Bab 63

75 0 0
                                    

Antonio berhasil membekukan orang-orang yang bertugas di belakang layar untuk Maya. Menurut penjelasan yang dia terima, Bianlah yang sudah memerintahkan para orang-orang ini untuk mengubah skenario. Geram, Antonio yang sudah tahu tentang tabiat Bian juga selingkuhnya itu, langsung saja memamerkan setiap adegan mesra yang sudah sangat banyak tertangkap kamera.
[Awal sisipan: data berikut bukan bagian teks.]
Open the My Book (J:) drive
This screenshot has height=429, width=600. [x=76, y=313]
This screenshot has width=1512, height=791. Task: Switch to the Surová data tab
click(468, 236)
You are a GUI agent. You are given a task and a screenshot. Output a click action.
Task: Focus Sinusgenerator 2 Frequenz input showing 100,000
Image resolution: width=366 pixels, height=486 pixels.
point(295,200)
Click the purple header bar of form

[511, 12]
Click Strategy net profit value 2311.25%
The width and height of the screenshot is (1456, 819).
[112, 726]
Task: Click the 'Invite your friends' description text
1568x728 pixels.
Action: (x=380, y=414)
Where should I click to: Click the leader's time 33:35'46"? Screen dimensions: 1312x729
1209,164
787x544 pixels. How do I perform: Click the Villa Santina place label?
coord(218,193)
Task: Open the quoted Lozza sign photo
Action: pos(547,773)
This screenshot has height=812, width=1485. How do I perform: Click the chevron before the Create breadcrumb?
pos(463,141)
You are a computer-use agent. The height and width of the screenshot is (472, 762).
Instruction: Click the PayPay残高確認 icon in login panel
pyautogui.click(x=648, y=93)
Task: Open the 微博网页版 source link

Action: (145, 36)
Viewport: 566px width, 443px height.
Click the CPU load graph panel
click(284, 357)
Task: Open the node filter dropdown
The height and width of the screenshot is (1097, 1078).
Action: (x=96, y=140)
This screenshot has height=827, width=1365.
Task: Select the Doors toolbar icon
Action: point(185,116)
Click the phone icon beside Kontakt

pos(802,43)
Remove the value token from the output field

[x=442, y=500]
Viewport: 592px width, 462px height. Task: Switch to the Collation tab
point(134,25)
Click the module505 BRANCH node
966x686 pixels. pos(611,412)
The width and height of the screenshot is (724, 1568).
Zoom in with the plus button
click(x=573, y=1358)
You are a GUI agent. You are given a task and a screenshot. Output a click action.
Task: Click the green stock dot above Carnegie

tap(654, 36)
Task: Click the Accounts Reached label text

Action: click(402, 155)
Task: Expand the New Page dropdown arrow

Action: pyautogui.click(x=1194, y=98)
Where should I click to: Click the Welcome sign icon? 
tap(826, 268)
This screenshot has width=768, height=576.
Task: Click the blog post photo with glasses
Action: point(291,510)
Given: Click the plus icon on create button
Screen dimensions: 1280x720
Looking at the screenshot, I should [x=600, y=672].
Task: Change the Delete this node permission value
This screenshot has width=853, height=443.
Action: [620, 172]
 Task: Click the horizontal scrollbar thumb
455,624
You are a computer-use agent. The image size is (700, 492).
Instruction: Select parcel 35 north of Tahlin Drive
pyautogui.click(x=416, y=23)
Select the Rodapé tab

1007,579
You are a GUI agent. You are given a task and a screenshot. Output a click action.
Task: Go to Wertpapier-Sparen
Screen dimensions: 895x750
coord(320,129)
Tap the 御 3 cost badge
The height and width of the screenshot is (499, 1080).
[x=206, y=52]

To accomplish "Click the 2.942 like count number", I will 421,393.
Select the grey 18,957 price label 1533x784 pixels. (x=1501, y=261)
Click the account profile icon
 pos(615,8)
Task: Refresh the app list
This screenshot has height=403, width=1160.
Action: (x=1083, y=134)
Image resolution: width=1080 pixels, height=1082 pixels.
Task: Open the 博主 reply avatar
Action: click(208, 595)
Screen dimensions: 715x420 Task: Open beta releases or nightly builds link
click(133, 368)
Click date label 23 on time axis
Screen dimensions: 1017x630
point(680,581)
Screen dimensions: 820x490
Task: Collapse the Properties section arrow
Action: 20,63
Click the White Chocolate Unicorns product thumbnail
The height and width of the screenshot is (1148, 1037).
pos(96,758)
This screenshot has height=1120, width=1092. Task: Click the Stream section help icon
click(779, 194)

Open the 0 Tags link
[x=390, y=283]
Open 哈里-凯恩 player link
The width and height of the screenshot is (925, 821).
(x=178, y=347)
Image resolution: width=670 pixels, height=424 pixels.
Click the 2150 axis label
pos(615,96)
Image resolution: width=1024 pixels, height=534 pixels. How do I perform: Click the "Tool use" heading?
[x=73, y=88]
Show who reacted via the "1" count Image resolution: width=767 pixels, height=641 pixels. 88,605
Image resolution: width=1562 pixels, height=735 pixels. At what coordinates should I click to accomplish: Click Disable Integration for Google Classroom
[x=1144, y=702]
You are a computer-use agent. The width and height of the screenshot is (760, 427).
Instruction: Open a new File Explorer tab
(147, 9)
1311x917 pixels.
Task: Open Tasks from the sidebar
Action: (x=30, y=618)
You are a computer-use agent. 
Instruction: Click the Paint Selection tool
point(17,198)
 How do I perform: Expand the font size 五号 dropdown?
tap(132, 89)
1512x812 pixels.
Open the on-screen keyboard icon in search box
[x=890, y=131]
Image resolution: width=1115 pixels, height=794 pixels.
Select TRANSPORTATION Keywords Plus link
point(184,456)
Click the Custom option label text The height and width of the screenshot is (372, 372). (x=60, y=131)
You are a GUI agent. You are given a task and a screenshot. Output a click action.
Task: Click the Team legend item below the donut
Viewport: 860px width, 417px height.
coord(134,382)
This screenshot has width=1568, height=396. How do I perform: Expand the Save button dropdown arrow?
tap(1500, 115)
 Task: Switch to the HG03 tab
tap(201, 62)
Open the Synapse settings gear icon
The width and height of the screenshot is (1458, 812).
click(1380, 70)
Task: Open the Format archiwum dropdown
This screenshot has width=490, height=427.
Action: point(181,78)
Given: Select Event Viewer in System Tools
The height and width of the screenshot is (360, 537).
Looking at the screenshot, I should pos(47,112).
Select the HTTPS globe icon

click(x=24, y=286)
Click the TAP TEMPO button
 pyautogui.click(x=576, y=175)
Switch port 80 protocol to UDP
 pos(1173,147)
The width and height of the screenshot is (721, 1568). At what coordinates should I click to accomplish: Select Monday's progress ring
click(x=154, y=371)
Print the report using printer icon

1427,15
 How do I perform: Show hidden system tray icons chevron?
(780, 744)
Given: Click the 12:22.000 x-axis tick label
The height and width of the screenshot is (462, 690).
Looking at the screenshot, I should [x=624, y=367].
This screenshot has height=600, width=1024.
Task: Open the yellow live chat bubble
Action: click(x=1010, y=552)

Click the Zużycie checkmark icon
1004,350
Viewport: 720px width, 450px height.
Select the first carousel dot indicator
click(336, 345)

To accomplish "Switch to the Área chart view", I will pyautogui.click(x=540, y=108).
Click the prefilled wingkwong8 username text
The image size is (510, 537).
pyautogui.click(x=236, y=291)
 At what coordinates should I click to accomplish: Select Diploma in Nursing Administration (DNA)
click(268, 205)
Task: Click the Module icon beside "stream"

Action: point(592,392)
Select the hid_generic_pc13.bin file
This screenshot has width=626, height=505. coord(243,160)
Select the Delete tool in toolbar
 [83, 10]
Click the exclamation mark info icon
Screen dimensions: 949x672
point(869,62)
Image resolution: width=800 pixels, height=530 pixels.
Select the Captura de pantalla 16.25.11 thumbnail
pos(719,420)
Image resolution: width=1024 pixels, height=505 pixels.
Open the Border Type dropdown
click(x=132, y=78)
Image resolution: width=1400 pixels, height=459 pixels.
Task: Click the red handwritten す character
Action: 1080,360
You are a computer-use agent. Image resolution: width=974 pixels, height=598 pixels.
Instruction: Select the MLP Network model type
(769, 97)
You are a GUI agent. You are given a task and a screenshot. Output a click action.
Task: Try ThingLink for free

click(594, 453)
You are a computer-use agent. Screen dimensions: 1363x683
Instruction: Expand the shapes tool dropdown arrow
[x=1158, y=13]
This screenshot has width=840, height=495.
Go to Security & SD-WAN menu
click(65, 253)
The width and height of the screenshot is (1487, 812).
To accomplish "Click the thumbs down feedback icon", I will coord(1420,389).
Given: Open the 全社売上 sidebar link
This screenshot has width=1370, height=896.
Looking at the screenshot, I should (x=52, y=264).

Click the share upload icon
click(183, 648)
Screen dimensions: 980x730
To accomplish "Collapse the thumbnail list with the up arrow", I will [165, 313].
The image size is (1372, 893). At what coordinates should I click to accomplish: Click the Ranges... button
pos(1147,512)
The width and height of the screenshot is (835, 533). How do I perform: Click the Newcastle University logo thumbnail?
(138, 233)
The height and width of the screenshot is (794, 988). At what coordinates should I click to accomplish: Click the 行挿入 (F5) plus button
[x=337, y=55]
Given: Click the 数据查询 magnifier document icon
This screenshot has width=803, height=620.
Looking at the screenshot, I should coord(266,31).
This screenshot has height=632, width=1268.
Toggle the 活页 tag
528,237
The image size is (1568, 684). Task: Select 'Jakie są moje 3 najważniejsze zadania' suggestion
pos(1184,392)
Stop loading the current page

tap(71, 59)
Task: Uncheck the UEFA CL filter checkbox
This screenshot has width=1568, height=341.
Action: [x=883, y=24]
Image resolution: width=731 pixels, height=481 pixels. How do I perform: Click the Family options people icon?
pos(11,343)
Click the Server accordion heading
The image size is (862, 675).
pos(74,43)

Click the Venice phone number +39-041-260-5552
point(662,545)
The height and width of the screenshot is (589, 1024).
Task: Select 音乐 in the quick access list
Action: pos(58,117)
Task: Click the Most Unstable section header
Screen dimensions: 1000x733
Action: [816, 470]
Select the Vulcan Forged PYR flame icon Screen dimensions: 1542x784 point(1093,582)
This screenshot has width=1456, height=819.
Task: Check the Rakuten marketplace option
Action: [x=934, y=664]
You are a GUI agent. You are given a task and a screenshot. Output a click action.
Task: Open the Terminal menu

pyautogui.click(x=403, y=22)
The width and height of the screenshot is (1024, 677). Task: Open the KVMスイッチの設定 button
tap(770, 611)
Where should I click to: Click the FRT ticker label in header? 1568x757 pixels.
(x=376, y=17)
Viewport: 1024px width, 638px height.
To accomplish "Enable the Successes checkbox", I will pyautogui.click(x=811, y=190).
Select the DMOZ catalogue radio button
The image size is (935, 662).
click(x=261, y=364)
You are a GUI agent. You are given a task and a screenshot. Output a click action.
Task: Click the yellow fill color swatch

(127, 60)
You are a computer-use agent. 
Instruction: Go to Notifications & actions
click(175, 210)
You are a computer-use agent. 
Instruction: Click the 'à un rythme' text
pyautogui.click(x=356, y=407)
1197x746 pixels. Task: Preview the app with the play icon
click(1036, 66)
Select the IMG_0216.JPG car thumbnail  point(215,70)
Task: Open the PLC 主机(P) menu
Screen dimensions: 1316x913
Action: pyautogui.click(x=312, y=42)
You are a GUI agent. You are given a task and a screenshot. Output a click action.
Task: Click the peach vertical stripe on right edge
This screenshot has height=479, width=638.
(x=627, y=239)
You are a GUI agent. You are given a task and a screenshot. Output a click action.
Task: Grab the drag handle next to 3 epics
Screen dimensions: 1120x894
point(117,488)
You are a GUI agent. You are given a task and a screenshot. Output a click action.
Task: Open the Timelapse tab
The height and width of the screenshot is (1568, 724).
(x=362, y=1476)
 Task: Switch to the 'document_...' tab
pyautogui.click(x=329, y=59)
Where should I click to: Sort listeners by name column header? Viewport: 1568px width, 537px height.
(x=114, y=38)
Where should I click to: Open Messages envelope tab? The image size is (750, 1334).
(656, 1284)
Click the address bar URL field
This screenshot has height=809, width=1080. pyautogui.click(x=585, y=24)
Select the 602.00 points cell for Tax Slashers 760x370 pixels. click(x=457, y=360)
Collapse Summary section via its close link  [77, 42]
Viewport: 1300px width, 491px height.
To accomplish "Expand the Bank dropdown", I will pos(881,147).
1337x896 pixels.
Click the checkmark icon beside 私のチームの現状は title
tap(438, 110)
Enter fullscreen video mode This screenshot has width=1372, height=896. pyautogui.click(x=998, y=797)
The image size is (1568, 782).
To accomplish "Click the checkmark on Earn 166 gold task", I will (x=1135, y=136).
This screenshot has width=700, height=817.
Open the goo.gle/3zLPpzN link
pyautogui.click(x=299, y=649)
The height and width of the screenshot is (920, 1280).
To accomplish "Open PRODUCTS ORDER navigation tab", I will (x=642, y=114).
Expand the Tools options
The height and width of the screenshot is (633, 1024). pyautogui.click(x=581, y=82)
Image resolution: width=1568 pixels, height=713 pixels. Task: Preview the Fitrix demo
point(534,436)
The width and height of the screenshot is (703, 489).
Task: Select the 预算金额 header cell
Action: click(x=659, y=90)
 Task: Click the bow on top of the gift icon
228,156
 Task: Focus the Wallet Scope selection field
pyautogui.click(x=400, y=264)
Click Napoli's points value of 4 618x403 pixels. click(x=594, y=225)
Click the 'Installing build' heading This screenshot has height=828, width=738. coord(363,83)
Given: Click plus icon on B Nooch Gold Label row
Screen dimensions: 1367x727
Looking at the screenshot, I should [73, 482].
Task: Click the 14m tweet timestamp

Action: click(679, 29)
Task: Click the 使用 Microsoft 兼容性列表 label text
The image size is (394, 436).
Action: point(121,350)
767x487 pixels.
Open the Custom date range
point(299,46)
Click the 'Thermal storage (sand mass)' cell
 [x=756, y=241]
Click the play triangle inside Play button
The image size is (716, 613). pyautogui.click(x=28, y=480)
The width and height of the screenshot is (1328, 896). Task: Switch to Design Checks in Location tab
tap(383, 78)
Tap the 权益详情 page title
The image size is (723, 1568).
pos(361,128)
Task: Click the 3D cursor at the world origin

"Pa, di mana Bian?" Begitu mendapati Antonio, Abdi langsung bertanya keberadaan Bian.

"Papa juga belum tahu, Di." Lelaki tua itu memijat pelipisnya.

"Papa nggak apa-apa? Istirahat aja, Pa. Biar Abdi yang urus semuanya," ucap Abdi jadi ikut khawatir tentang keadaan Antonio.

"Papa nggak apa-apa, Di. Papa cuma sedih aja. Harusnya ini adalah hari spesial untuk Maudya. Harusnya hari ini juga kejutan kita akan berlangsung istimewa. Tapi ...." Ayah satu anak itu tak sanggup lagi melanjutkan ucapannya.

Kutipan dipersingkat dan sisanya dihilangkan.